**** Текст для изучения ****
Ознакомительная версия.
Этими стихами Ахматова в 1912 году откроет свою первую поэтическую книгу. Одесса и Петербург не пробудили её от младенчества; с самого начала сознательных дней она помнила себя царскосёлкой.
Зимний сезон в Киеве – На Институтской улице – Рождение Ии Горенко – В «Hôtel Nationale» – В Царском саду с бонной Моникой – Киевские тётки – Первое лето в Гугенбурге – Начало царствования Николая II и триумф Государственного контроля – Новые царскосельские адреса – Дом Шухардиной – Павловский вокзал.
Следующий образный ряд, оставшийся в памяти Ахматовой от детских лет, связан уже не с Царским Селом, а с Киевом, куда Инна Эразмовна, вновь беременная, отправилась со всеми детьми, очевидно, осенью 1893 года. О причинах этой поездки, равно как и о том, путешествовала ли Инна Эразмовна сама по себе, сопровождаемая лишь бонной Моникой, или вместе с мужем, которого служебная необходимость заставила на осенне-зимний сезон 1893–1894 годов переменить место жительства, – мы можем сейчас только догадываться. Однако, судя по оставленным Ахматовой записям, пребывание в Киеве было длительным. Они снимали квартиру или меблированные комнаты на Институтской улице[101], где 27 января (8 февраля) 1894 года родилась Ия Горенко (1894–1922). Затем шестилетний Андрей заболел дифтеритом и здоровых детей на какое-то время отправили под присмотром бонны в роскошные номера «Hôtel Nationale» на углу Крещатика и Бессарабской площади, занятой в то время ещё «дикими» рыночными лоткáми (здание Бессарабского рынка появится уже в новом столетии). Рыночную суету внизу четырёхлетняя Ахматова с удовольствием наблюдала из окна или с балкона.
**** Извлечённые записи ****
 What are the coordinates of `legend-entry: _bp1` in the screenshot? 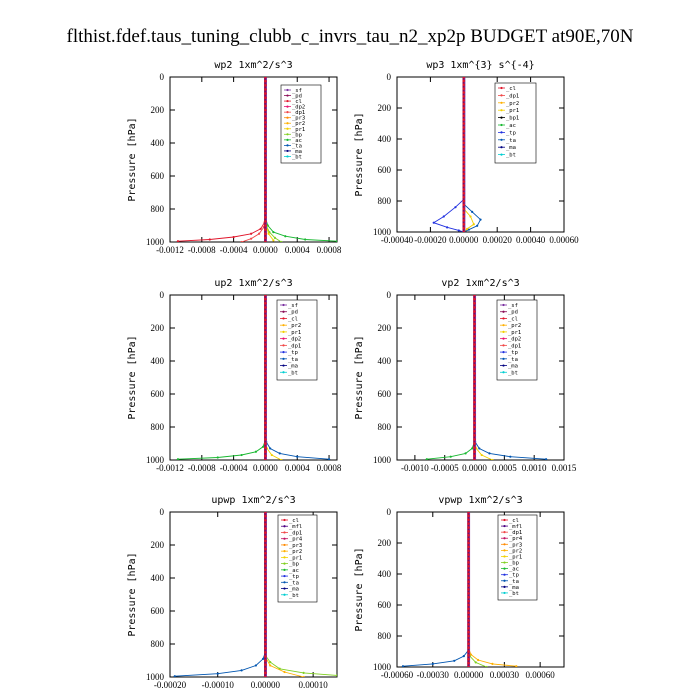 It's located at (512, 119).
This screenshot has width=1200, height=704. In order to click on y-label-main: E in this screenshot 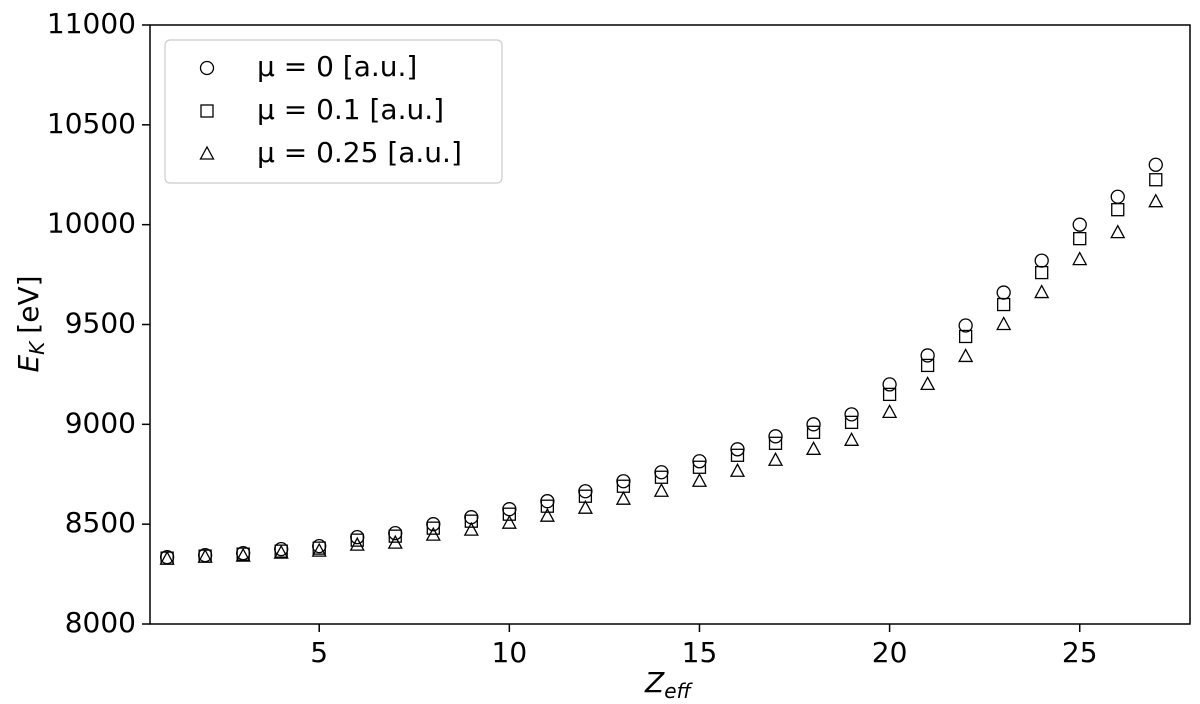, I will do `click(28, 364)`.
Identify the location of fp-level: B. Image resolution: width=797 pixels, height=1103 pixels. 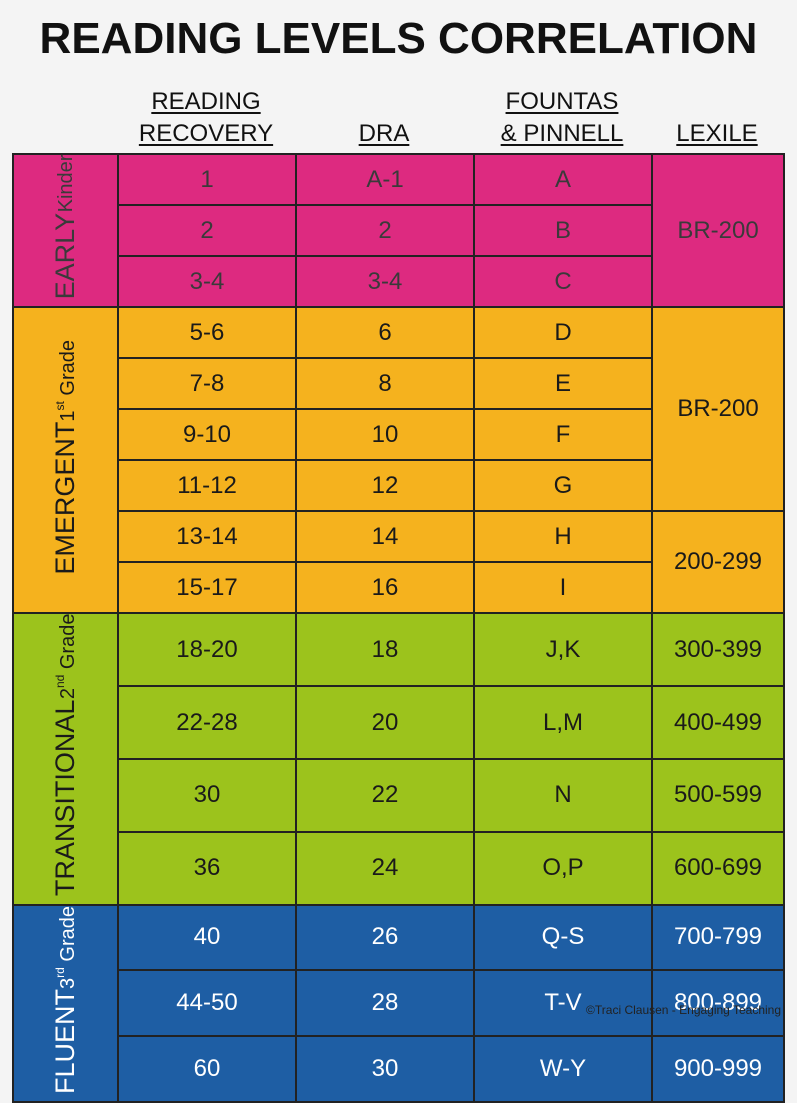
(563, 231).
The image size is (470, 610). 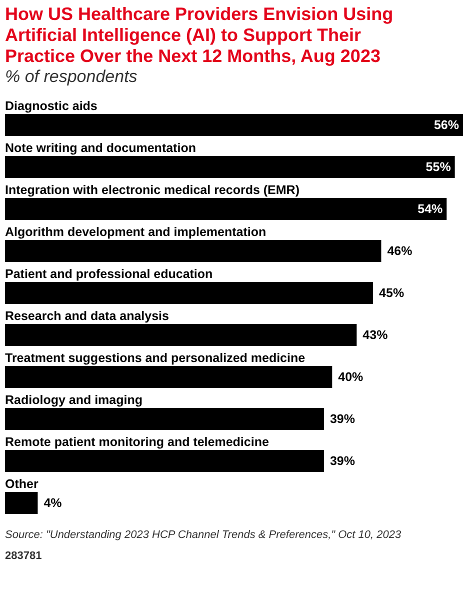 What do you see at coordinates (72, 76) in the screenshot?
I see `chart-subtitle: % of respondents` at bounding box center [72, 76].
****
**** Извлечённые записи ****
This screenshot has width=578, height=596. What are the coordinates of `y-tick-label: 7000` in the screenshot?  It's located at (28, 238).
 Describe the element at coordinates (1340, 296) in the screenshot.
****
- [Набор заданий]:
1. Согласуются ли с текстом об Ахматовой следующие утверждения? (а) Ия Горенко родилась в 1894 году. (б) В Киеве Ахматовой было шесть лет. (в) Во время пребывания семьи в Киеве здание Бессарабского рынка уже стояло. На каждое ответьте «да» или «нет» и дословно приведите решающие слова текста.
2. Процитируйте дословно отрывок из текста об Ахматовой, начиная со слов «Этими стихами Ахматова» и заканчивая словами «помнила себя царскосёлкой.».

- [Ответы к заданиям]:
1.
(а) Да: «где 27 января (8 февраля) 1894 года родилась Ия Горенко (1894–1922)».
(б) Нет: «Рыночную суету внизу четырёхлетняя Ахматова с удовольствием наблюдала из окна или с балкона».
(в) Нет: «здание Бессарабского рынка появится уже в новом столетии».

2.
Этими стихами Ахматова в 1912 году откроет свою первую поэтическую книгу. Одесса и Петербург не пробудили её от младенчества; с самого начала сознательных дней она помнила себя царскосёлкой.